**What you have to do**
Write out only the lines from the line containing "Click the hiking icon for Hike to Preston" to the end of the listing below, both included, exactly as they stand. Drop the pictures.

============================================================

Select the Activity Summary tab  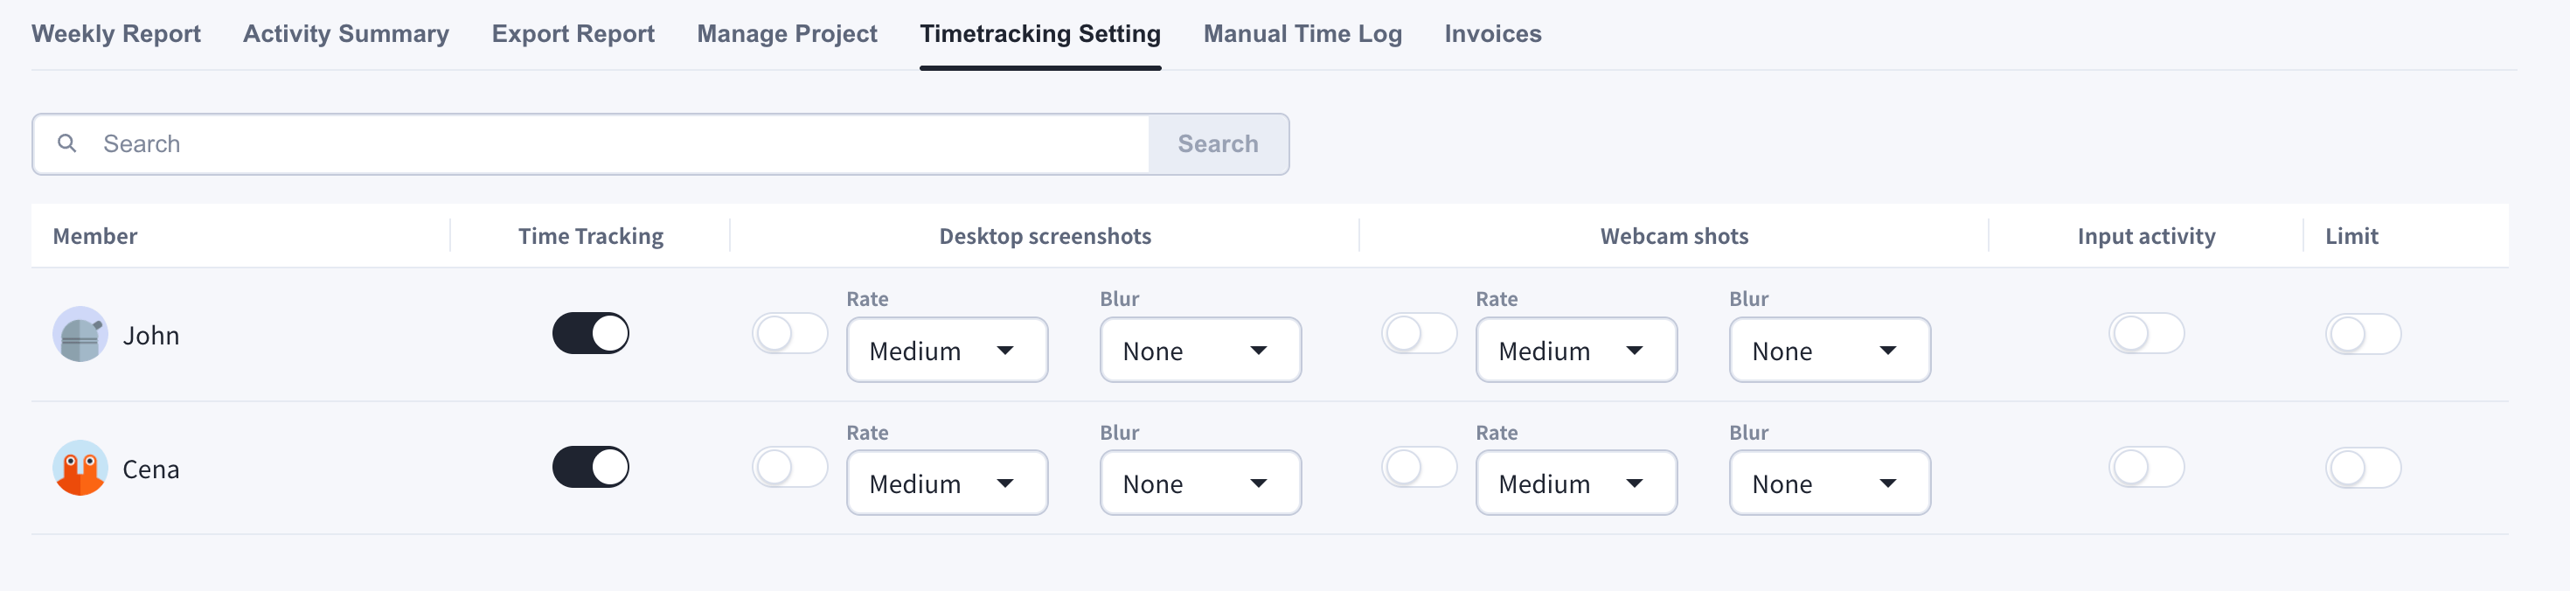pos(346,34)
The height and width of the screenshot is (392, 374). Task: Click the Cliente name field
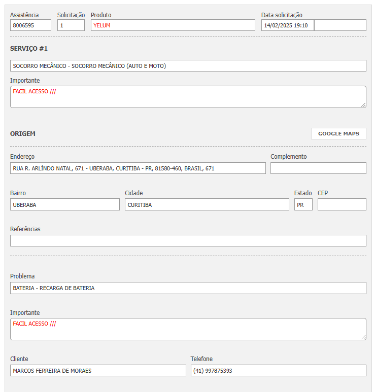[98, 371]

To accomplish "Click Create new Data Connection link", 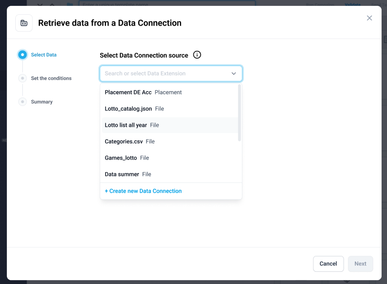I will click(x=143, y=191).
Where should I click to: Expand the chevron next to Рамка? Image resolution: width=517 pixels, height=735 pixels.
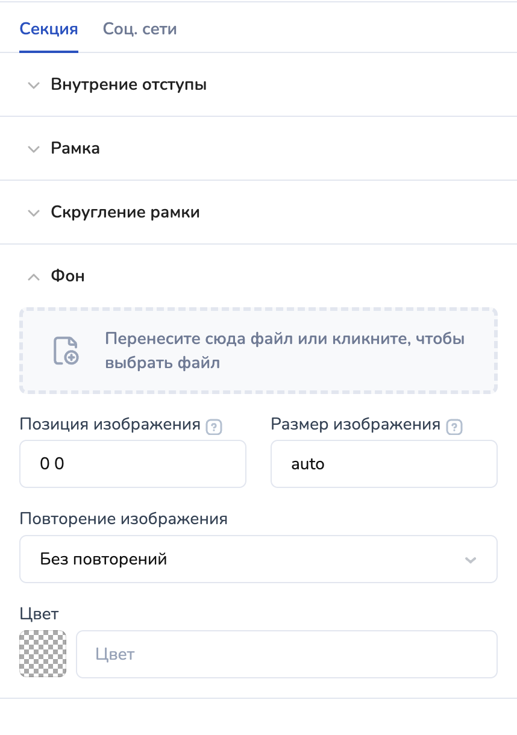[x=34, y=149]
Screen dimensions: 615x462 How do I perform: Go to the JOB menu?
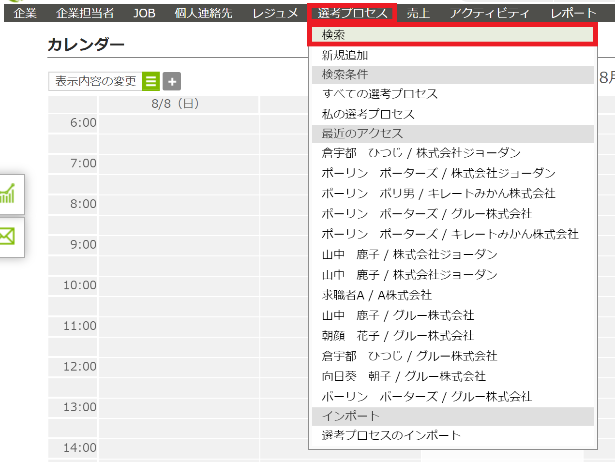point(144,13)
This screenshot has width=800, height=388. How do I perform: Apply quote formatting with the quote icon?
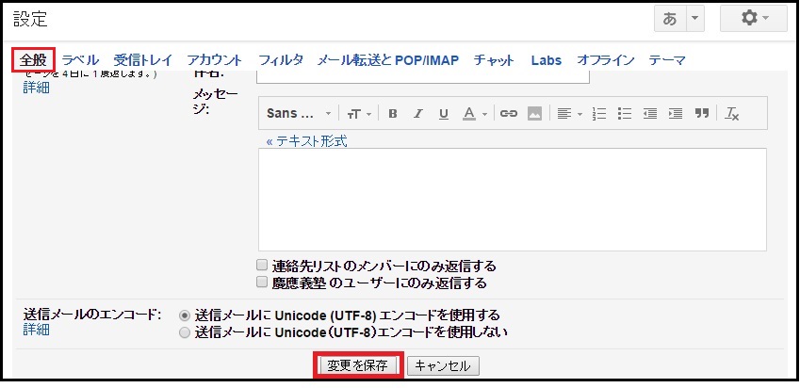(x=701, y=114)
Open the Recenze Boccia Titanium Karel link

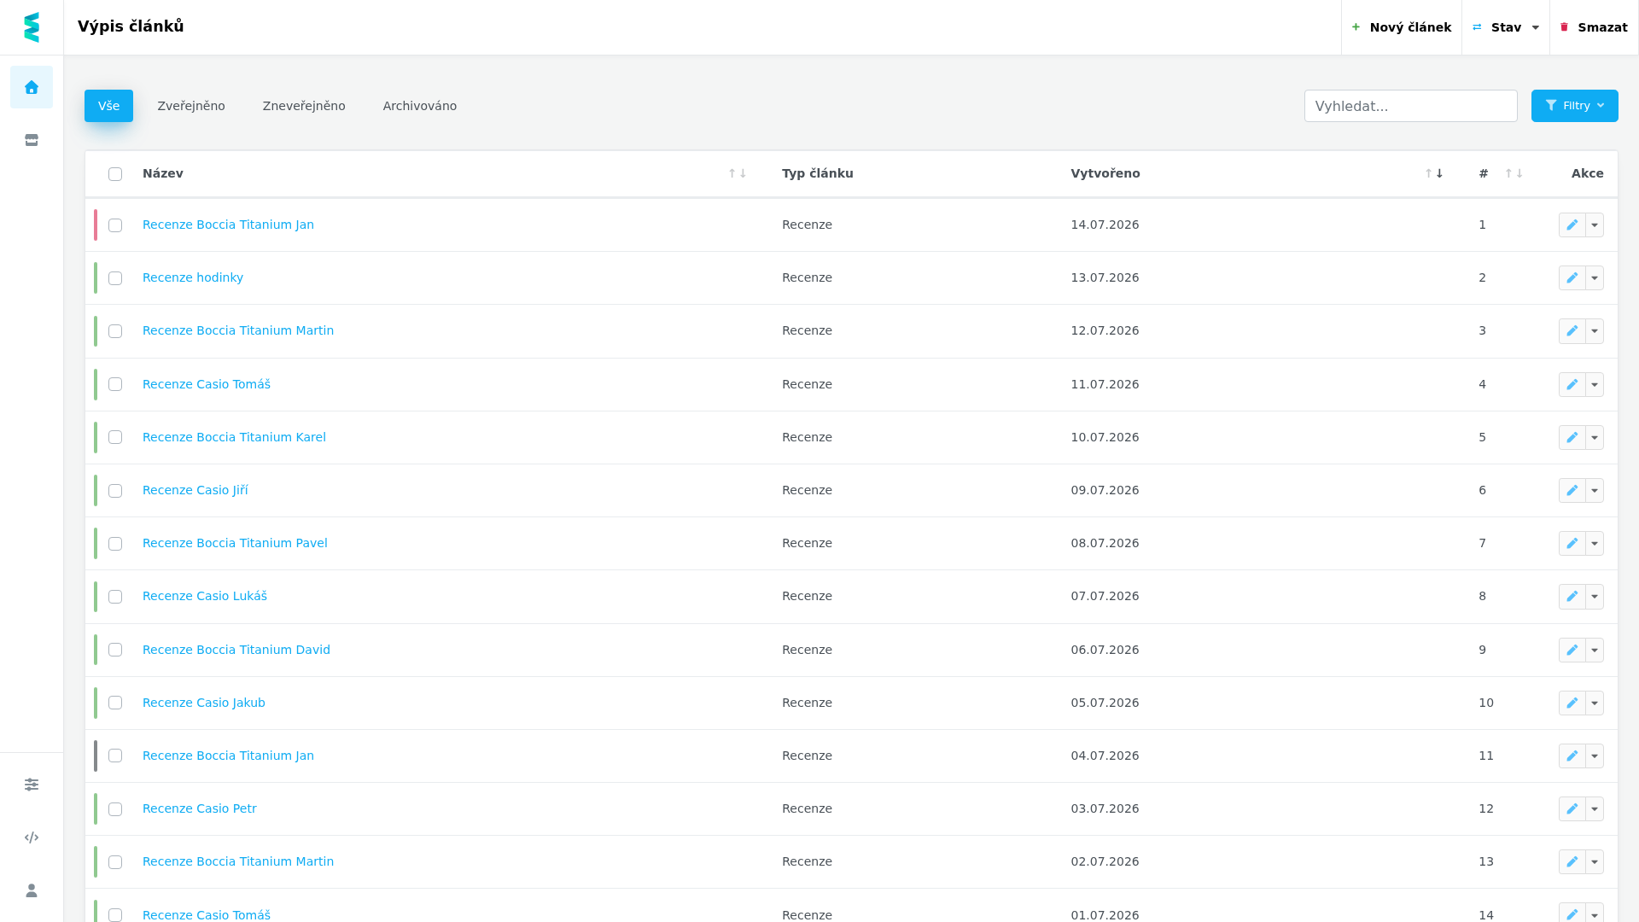click(234, 437)
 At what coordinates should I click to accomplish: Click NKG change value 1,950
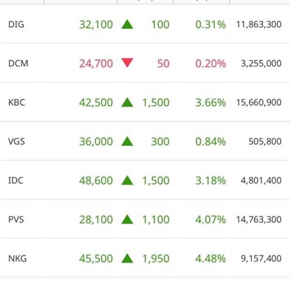156,259
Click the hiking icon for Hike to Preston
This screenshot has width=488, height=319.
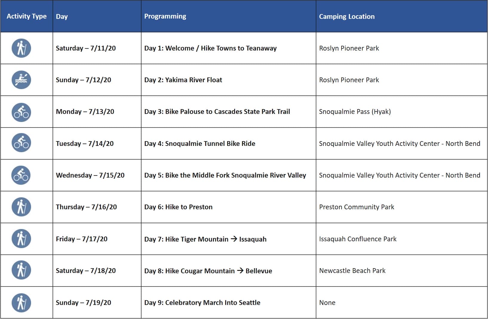point(21,207)
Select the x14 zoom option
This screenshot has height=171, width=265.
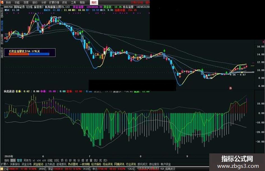pyautogui.click(x=39, y=160)
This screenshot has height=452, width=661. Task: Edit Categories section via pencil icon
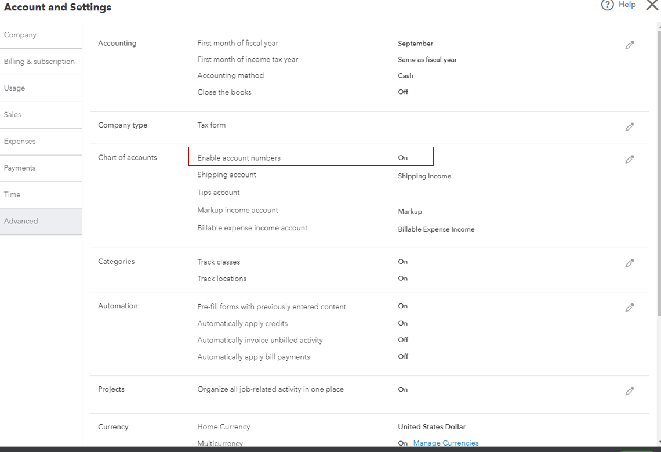coord(629,263)
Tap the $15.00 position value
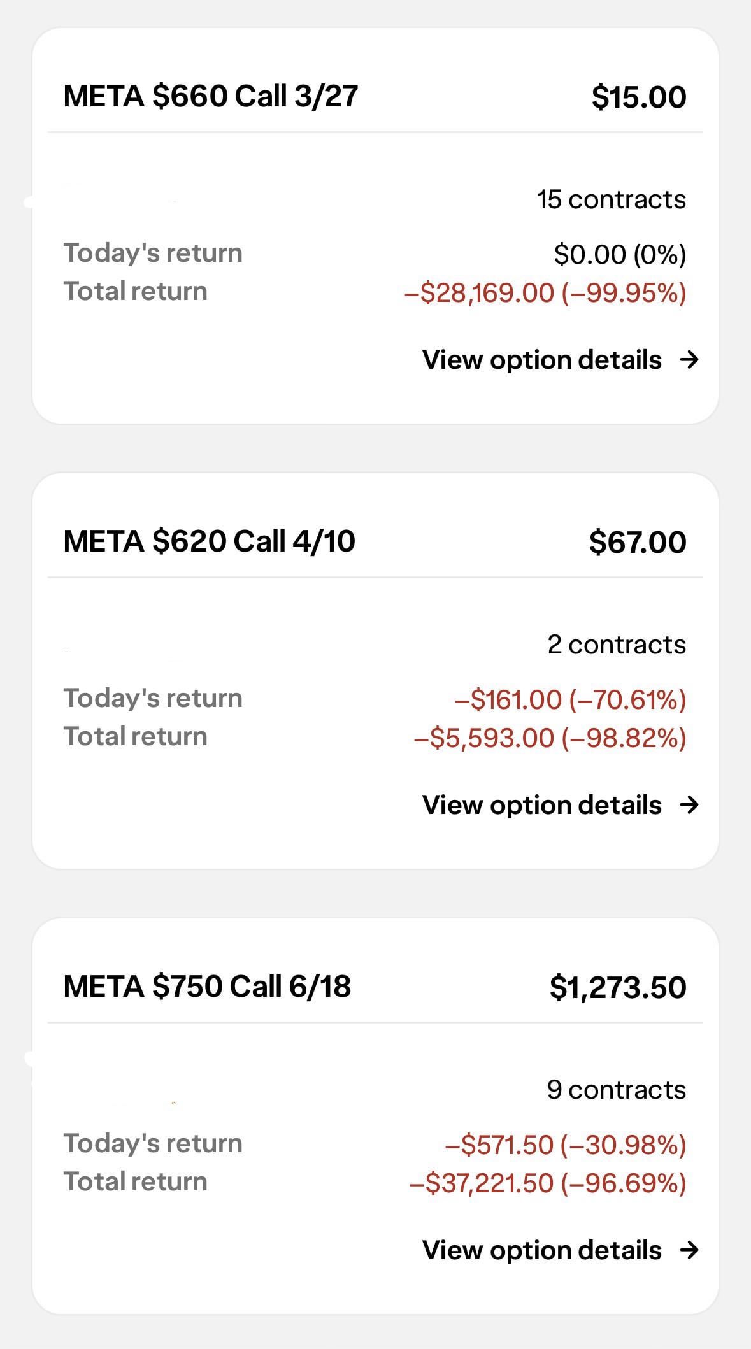751x1349 pixels. click(x=639, y=97)
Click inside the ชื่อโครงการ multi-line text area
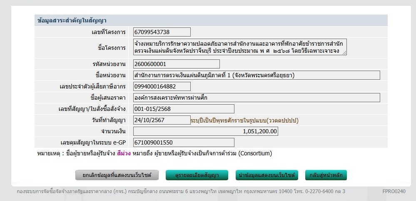 240,47

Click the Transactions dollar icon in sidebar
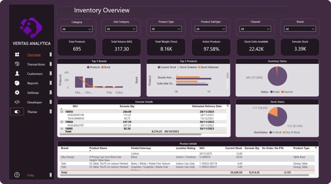click(x=17, y=64)
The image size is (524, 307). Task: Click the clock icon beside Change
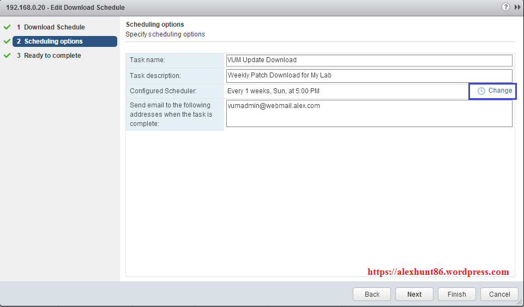pos(481,91)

============================================================

**Result**
Click the hiking icon for Hike to Preston
This screenshot has width=488, height=319.
point(21,207)
Select the x14 zoom option
This screenshot has height=171, width=265.
pyautogui.click(x=39, y=160)
This screenshot has height=452, width=661. Task: Edit Categories section via pencil icon
coord(629,263)
Tap the $15.00 position value
751x1349 pixels. click(x=639, y=97)
Click inside the ชื่อโครงการ multi-line text area
 240,47

Click the Transactions dollar icon in sidebar
click(x=17, y=64)
The image size is (524, 307). Task: Click the clock icon beside Change
pos(481,91)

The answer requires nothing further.